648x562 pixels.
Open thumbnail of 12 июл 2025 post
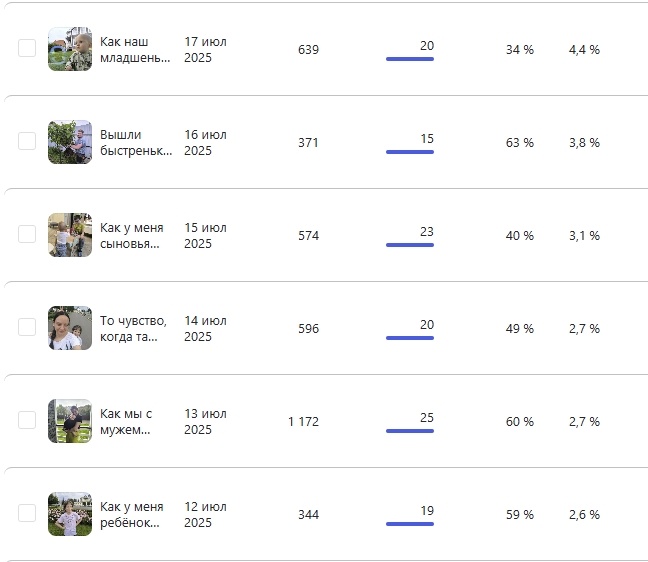(70, 514)
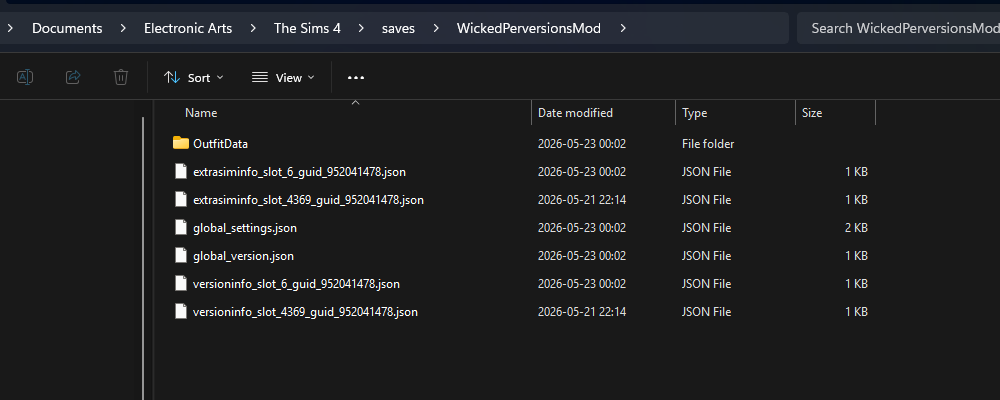Sort by Date modified column header
This screenshot has height=400, width=1000.
(575, 113)
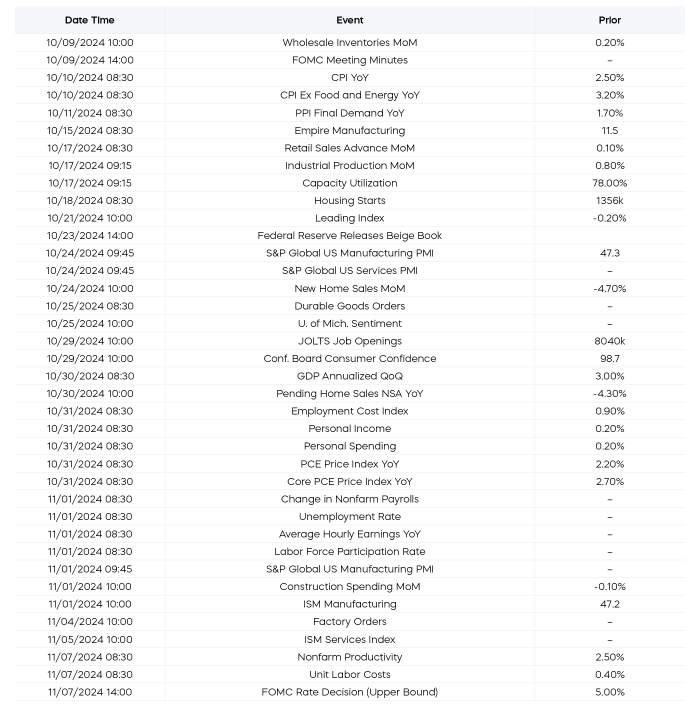Select Federal Reserve Releases Beige Book
Screen dimensions: 700x726
click(350, 236)
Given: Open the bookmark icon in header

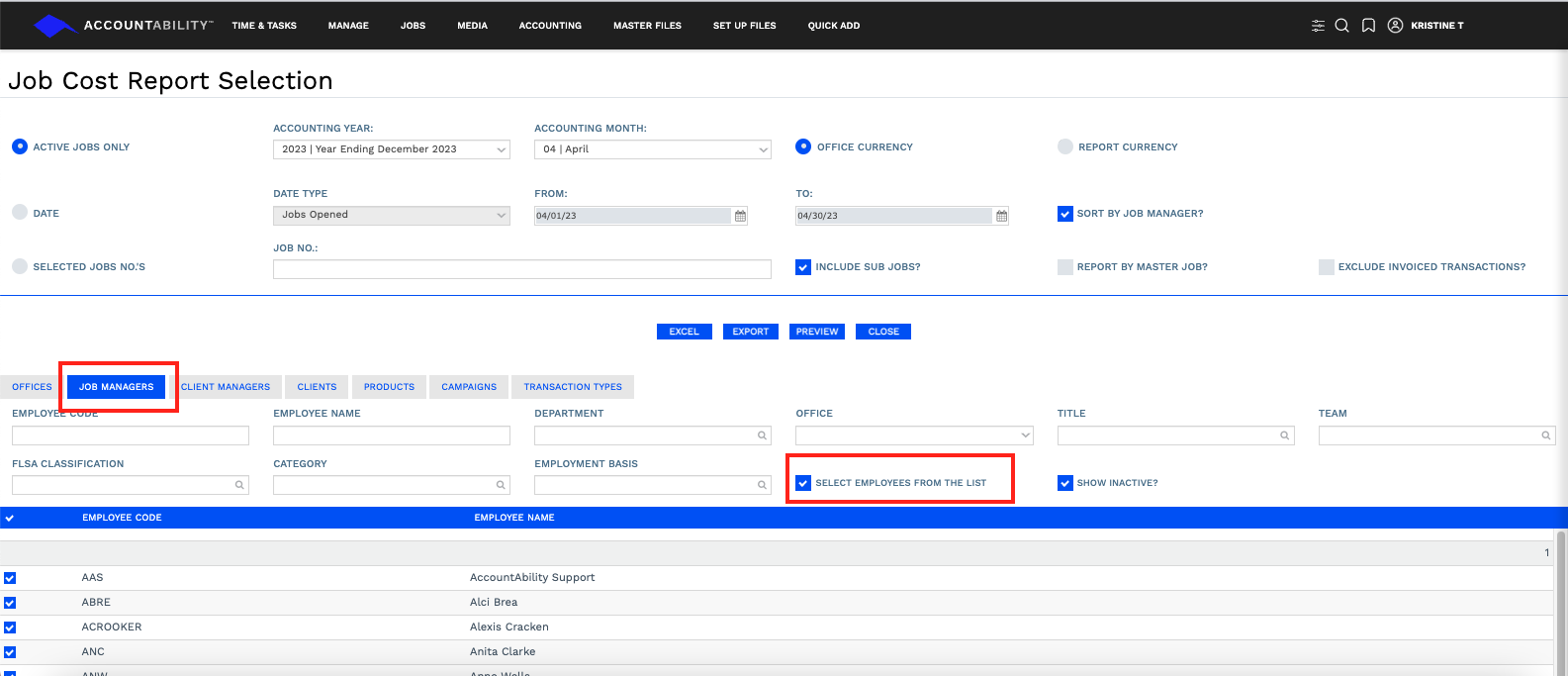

....

#### [練習課題]
上のデータをすべて、一字一句変えずに書き写してください。ただし、画像は解答に含めないでください。

#### [解答例]
648x562 pixels.
Open thumbnail of 12 июл 2025 post
(70, 514)
Sort by Date modified column header
This screenshot has height=400, width=1000.
(575, 113)
Select Federal Reserve Releases Beige Book
Screen dimensions: 700x726
click(350, 236)
Given: Open the bookmark icon in header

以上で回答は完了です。